How AI agents could destroy the economy

How AI agents could destroy the economy

Bloomberg reports:

Delivery, payments, and software stocks slid sharply Monday after Citrini Research published a report laying out the potential risks that artificial intelligence could pose to various segments of the global economy.

DoorDash Inc., American Express Co., KKR & Co Inc. and Blackstone Inc all slumped more than 8%. Shares of other companies name-checked in the article, including Uber Technologies Inc., Mastercard Inc., Visa Inc., Capital One Financial Corp. and Apollo Global Management Inc. were all lower by at least 3%.

“The sole intent of this piece is modeling a scenario that’s been relatively underexplored,” a preface to the article, which was published Sunday, said. “Hopefully, reading this leaves you more prepared for potential left tail risks as AI makes the economy increasingly weird.”

Citrini Research, founded by James van Geelen, presented a hypothetical scenario set in June 2028 where AI’s disruption has caused mass unemployment for white collar workers, declining consumer spending, software-backed loan defaults and economic contraction. Still, the report notes clearly — “What follows is a scenario, not a prediction.”

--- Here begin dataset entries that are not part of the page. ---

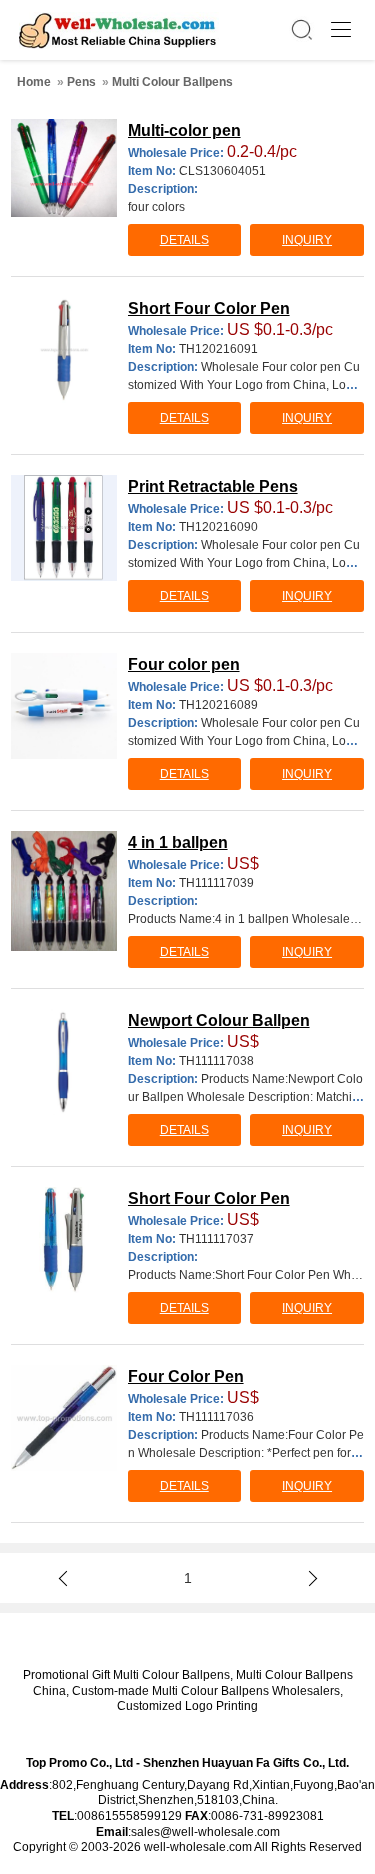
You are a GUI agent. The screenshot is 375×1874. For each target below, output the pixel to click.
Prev (65, 1578)
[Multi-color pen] (64, 168)
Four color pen (184, 664)
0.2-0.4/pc (262, 151)
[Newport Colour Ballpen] (64, 1062)
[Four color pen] (64, 706)
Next (309, 1578)
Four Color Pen (186, 1376)
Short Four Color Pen (209, 308)
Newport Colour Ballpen (219, 1020)
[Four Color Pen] (64, 1418)
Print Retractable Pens (213, 486)
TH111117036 (216, 1417)
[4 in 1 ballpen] (64, 891)
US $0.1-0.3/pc (280, 329)
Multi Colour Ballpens (172, 82)
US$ (243, 863)
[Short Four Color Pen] (64, 350)
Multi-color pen (184, 130)
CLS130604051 (222, 171)
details (184, 240)
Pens (81, 82)
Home (34, 82)
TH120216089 (218, 705)
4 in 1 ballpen (178, 842)
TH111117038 (216, 1061)
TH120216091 (218, 349)
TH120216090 (218, 527)
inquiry (307, 240)
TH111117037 (216, 1239)
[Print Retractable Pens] (64, 528)
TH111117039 (216, 883)
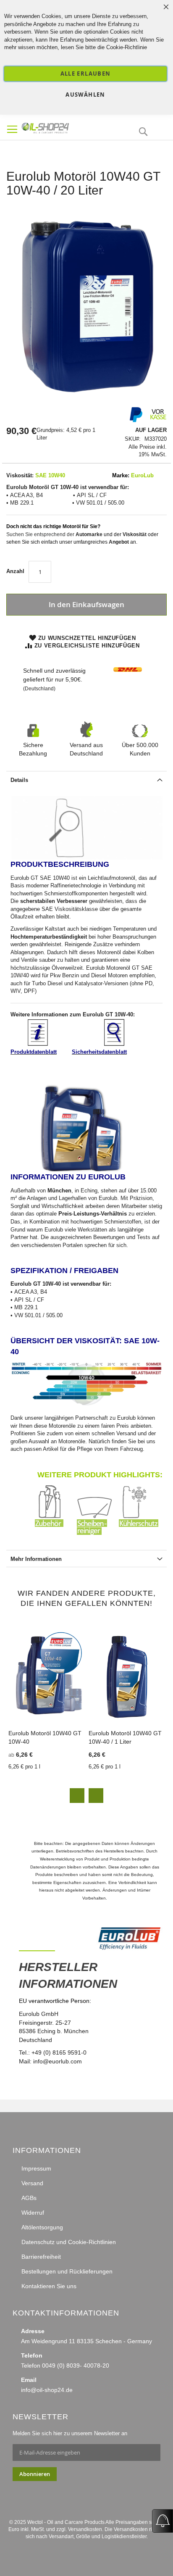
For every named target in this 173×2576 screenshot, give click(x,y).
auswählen (85, 94)
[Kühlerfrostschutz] (140, 1533)
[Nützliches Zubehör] (56, 1533)
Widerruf (32, 2212)
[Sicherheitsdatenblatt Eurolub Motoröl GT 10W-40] (114, 1044)
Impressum (36, 2168)
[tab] (86, 779)
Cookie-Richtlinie (126, 47)
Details (19, 780)
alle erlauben (85, 73)
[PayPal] (135, 420)
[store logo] (61, 127)
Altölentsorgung (42, 2227)
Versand (32, 2183)
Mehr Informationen (36, 1559)
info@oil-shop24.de (47, 2390)
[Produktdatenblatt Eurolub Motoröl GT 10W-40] (37, 1044)
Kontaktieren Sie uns (48, 2286)
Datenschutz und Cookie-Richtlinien (68, 2242)
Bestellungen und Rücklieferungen (67, 2271)
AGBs (29, 2197)
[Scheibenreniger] (98, 1533)
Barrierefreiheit (41, 2256)
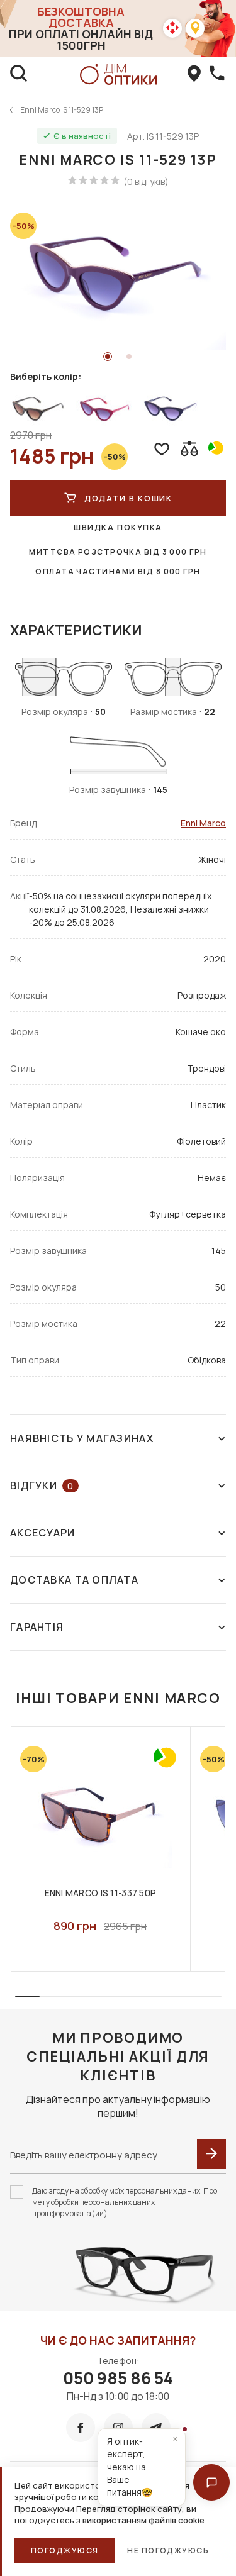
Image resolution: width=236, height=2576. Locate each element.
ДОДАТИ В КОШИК (128, 498)
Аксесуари (43, 1533)
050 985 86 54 (118, 2378)
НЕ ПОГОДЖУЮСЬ (168, 2550)
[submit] (211, 2154)
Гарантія (37, 1627)
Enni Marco (203, 823)
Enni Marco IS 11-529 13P (61, 109)
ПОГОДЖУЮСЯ (64, 2550)
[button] (211, 2482)
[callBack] (217, 74)
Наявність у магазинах (82, 1438)
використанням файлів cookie (143, 2520)
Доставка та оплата (74, 1580)
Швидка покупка (118, 527)
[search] (19, 74)
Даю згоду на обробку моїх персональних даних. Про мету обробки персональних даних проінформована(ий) (124, 2202)
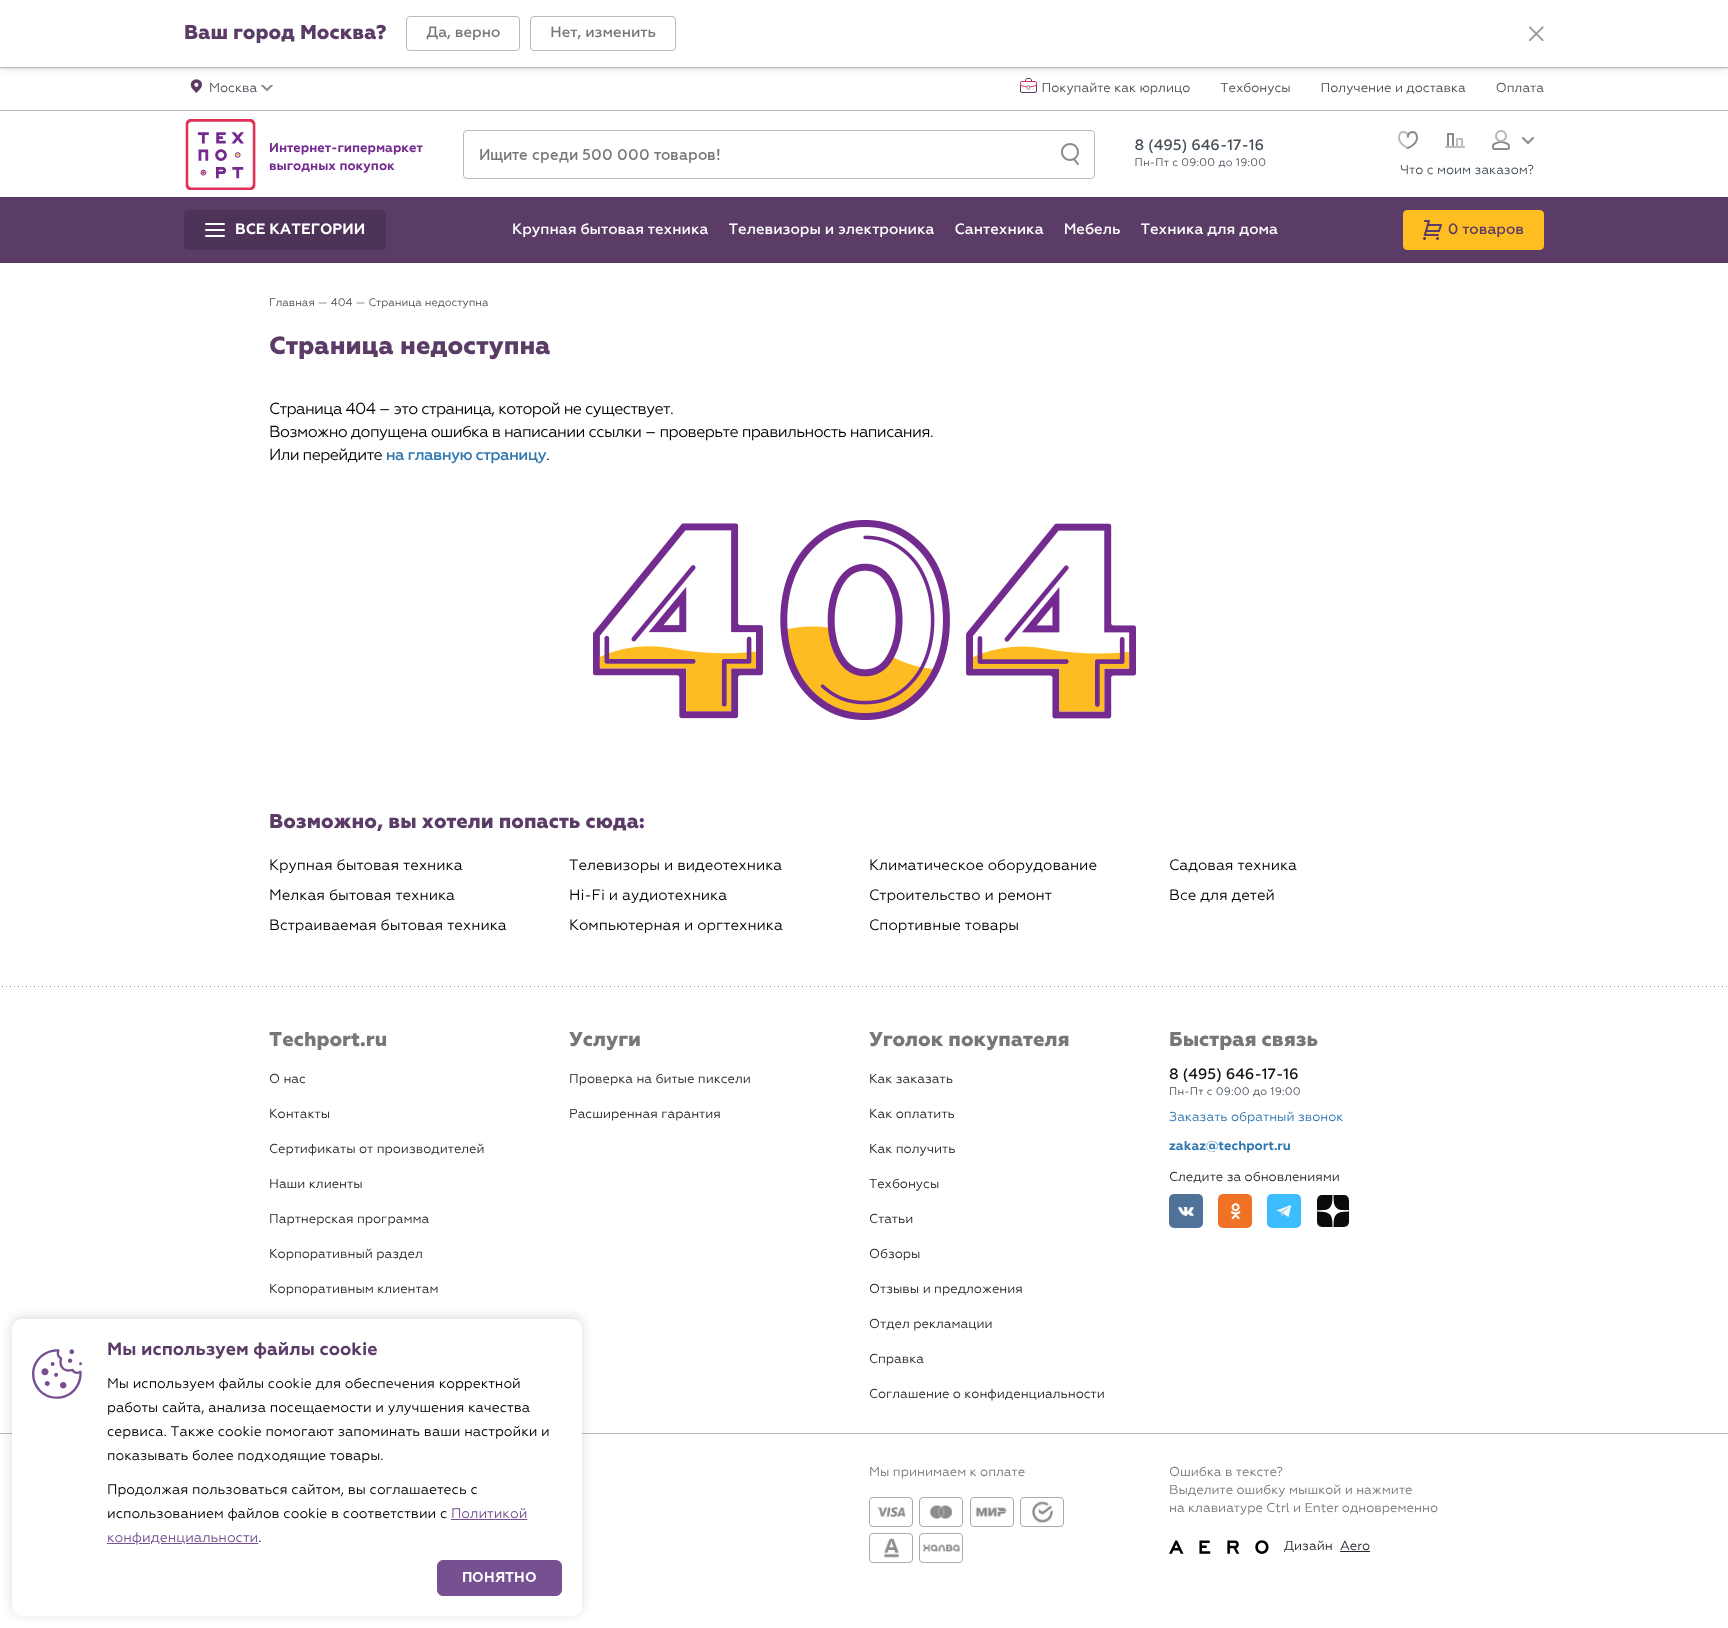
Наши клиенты (316, 1184)
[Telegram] (1284, 1211)
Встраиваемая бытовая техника (388, 925)
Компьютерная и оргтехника (676, 925)
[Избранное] (1405, 142)
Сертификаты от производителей (377, 1149)
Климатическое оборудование (983, 865)
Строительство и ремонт (960, 895)
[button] (463, 33)
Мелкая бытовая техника (362, 895)
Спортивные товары (944, 925)
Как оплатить (912, 1114)
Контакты (299, 1114)
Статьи (891, 1219)
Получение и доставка (1393, 89)
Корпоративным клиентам (353, 1289)
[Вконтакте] (1186, 1211)
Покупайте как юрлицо (1116, 89)
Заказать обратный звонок (1256, 1117)
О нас (287, 1079)
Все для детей (1222, 895)
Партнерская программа (349, 1219)
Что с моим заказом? (1467, 170)
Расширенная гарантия (645, 1114)
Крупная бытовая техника (366, 865)
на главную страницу (466, 455)
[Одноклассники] (1235, 1211)
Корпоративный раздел (346, 1254)
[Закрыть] (1536, 34)
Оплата (1520, 89)
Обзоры (894, 1254)
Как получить (912, 1149)
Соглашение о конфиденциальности (987, 1394)
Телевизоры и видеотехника (675, 865)
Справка (896, 1359)
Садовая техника (1233, 865)
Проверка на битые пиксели (660, 1079)
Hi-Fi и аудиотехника (648, 895)
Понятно (499, 1577)
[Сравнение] (1452, 143)
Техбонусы (1255, 89)
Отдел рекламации (931, 1324)
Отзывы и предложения (946, 1289)
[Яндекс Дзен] (1333, 1211)
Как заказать (911, 1079)
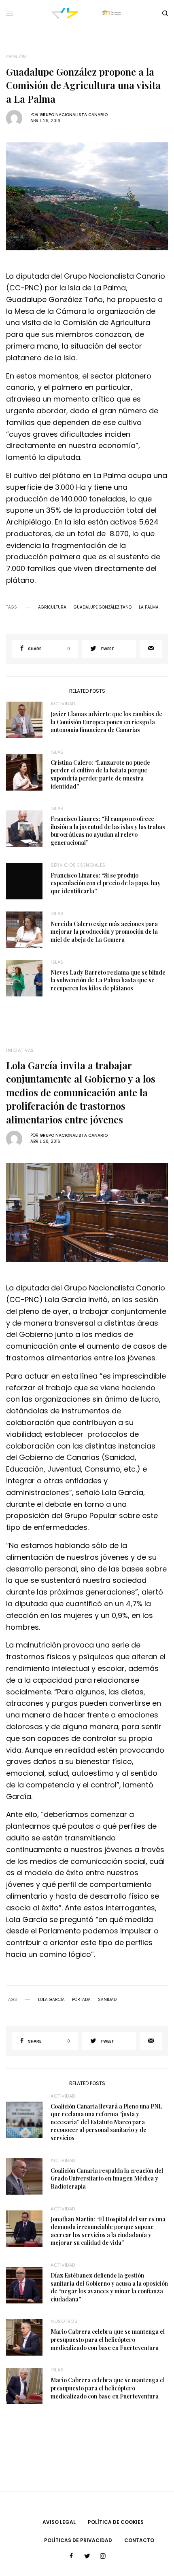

Among the various outcomes discussed in this “thought exercise,” Citrini lays out a situation where the dominance of delivery apps like DoorDash and Uber Eats are displaced by “vibe-coded” alternatives. [Continue reading…]

CNBC reports:

International Business Machines stock is getting slammed, becoming the latest victim of rapidly developing AI technology, after Anthropic’s Claude announced COBOL capabilities.

Shares of IBM fell 11% in Monday afternoon trading after Anthropic outlined a new use case for its Claude Code product: automating the exploration and analysis work that drives most of the complexity in COBOL modernization.

COBOL is a programming language used widely in business data processing, which is a core business area for IBM. COBOL, short for Common Business-Oriented Language, was developed in the 1950s and continues to powers systems responsible for large volumes of transactions, including payment processing and retail transaction systems.

In a Monday blog post, Anthropic wrote that COBOL handles an estimated 95% of ATM transactions in the U.S. “Hundreds of billions of lines of COBOL run in production every day, powering critical systems in finance, airlines, and government. Despite that, the number of people who understand it shrinks every year,” the Anthropic blog post reads.

“Legacy code modernization stalled for years because understanding legacy code cost more than rewriting it. AI flips that equation,” the post continued. It then explained that Claude Code can help modernize COBOL codebases by mapping dependencies across thousands of lines of code, documenting workflows and identifying risks that “would take human analysts months to surface.”

Monday’s move brought IBM shares down nearly 22% year to date.